I venti di indipendentismo che soffiano in Europa si fanno sempre più minacciosi. Ad alimentare queste spinte sono sicuramente (all’origine) ragioni di carattere storico, culturali e politiche, ma più recentemente di origine quasi esclusivamente economiche. Il fatto che queste aree, specie in una situazione di generalizzata congiuntura negativa, godono di privilegi e di risorse (naturali e non) particolari rispetto ad altre regioni dello stesso Paese e della stessa nazione. In altre parole, sono aree ricche che credono, a torto o a ragione, di potersi sostenere da sole e soprattutto sono convinte che sia uno spreco, quello di  dover spartire il loro “tesoro” con il resto del Paese.
La Scozia è un caso emblematico: ha un Pil analogo a quello del Regno Unito, oltre ad essere il principale produttore di petrolio dell’Ue. Finiti dunque gli anni in cui dal Nord del Regno si scendeva a Sud per cercare il successo. Ora il flusso del business, tolta la City di Londra, è al contrario.

Dal canto suo la Catalogna produce il 20-25% del Pil della Spagna. Nella sua regione risiedono le principali industrie del Paese. Guarda caso come nei Paesi Baschi (naturalmente molto meno di una volta), dove l’autonomismo è da sempre una bandiera e dove si è pericolosamente radicalizzato con atti di terrorismo e migliaia di morti in tutta la Penisola.
Difficile capire fino in fondo che conseguenze possa avere in Europa, una Scozia indipendente dal Regno Unito. Se il referendum scozzese dovesse passare è certo che il movimento autonomista catalano incasserebbe una bella vittoria e avrebbe delle buone chance di vincere il suo (peraltro già dichiarato incostituzionale dal Governo di Madrid) in novembre. Un effetto domino, che potrebbe contagiare i vicini Paesi baschi e poi spostarsi in altre nazioni europee dove la “voglia” di autonomia di certe regioni è in sensibile aumento.

La domanda che ci si pone, però, è se queste regioni abbiano o meno la forza di sostenersi con le proprie gambe, perché se è vero che l’autonomia dal punto di vista teorico è sostenibile, dal punto di vista concreto pone invece dei seri problemi.
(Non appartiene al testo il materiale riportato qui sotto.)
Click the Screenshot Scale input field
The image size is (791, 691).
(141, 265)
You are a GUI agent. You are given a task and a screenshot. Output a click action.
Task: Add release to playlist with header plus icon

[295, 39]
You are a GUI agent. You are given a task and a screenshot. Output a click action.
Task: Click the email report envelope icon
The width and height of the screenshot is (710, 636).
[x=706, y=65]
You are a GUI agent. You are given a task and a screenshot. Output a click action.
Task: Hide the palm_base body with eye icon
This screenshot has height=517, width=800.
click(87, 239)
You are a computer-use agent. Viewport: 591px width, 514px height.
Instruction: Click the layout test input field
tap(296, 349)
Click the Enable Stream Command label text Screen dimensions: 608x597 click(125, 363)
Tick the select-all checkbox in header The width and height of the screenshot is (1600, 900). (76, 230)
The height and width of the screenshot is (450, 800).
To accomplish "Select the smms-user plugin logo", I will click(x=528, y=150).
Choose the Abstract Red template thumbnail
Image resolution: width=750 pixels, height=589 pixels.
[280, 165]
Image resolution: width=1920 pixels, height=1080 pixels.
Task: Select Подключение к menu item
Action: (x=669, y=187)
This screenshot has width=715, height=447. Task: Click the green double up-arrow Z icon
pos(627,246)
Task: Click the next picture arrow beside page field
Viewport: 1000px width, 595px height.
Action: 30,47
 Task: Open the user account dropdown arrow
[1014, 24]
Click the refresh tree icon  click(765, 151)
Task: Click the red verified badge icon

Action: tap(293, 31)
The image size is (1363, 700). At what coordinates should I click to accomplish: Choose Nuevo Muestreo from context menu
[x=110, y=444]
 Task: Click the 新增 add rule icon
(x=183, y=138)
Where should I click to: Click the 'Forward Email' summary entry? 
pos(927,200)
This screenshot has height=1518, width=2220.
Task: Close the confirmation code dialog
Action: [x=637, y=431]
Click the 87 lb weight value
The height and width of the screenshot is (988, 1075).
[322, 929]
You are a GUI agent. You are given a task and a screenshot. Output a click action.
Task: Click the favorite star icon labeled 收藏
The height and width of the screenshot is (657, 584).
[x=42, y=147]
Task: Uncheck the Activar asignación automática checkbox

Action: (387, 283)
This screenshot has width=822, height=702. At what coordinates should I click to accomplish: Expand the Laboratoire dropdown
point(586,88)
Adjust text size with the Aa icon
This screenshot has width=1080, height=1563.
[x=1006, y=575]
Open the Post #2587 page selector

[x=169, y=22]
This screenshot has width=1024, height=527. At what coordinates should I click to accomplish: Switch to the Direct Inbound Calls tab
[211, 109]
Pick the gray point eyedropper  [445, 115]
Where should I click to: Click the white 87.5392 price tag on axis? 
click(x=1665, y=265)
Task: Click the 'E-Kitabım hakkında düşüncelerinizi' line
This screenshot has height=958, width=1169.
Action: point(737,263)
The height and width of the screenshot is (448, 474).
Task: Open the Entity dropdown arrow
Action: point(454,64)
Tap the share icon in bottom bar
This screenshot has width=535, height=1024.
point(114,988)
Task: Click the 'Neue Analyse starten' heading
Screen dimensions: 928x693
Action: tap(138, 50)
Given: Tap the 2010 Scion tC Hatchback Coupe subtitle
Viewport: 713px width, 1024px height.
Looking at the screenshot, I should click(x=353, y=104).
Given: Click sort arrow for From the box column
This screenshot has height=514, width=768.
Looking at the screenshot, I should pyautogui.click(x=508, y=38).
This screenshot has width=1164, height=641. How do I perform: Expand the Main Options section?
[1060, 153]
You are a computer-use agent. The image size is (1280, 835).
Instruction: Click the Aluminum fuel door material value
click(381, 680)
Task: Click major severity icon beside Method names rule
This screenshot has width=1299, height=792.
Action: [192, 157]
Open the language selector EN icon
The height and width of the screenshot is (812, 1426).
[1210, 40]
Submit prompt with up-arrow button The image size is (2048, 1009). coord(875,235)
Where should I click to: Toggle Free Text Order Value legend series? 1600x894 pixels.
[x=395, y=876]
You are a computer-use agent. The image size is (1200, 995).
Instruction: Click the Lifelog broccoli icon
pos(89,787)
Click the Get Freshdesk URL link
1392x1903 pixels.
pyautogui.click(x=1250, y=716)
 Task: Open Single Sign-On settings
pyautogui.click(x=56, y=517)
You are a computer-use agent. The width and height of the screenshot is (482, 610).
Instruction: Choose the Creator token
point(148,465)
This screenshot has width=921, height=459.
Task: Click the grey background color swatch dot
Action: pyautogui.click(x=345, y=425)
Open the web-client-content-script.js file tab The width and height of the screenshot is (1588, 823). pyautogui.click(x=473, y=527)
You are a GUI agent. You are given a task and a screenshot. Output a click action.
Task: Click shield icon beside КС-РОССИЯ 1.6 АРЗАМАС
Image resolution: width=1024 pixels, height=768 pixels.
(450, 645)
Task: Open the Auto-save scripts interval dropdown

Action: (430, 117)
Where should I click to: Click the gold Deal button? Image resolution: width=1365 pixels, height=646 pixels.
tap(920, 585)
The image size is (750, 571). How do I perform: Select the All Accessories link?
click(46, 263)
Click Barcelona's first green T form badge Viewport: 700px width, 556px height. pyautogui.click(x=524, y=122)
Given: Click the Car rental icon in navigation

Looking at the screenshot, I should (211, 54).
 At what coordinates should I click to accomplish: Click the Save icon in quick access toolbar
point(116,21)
Uno su tutti la moneta, ma anche tutto ciò che riguarda previdenza, sanità, trasporti, educazione scolastica, ricerca…..

La Catalogna, ad esempio, è geograficamente situata in una zona privilegiata: al confine con la Francia, affacciata sul mare….ma allo stesso tempo legata a doppio filo con Madrid per quello che è la vita corrente di tutti i giorni. Staccarsi dal Governo centrale vorrebbe dunque dire investire centinaia di milioni di euro per riorganizzare il sistema: da quello fiscale a quello monetario e industriale. Facciamo il caso della Caixa, colosso del credito tra i principali del Paese: che vantaggi potrebbe avere dall’indipendentismo? Nessuno. Verrebbe così a mancare un’ importante fonte finanziaria di sostegno all’economia locale. Quanto di peggio, dunque, si possa pensare in questo momento.

La conclusione di tutto ciò è che a spingere sull’indipendentismo sono soprattutto i partiti autonomisti e una parte dell’opinione pubblica convinti che con un po’ di populismo ben raccontato si possa diventare più ricchi con più occupazione e più servizi sociali per tutti. In realtà il rovescio della medaglia è che per garantirsi la piena libertà bisognerebbe sostenere costi tali (almeno all’inizio) da vanificare ogni vantaggio competitivo per molto tempo.
Ne vale dunque la pena? Crediamo proprio di no.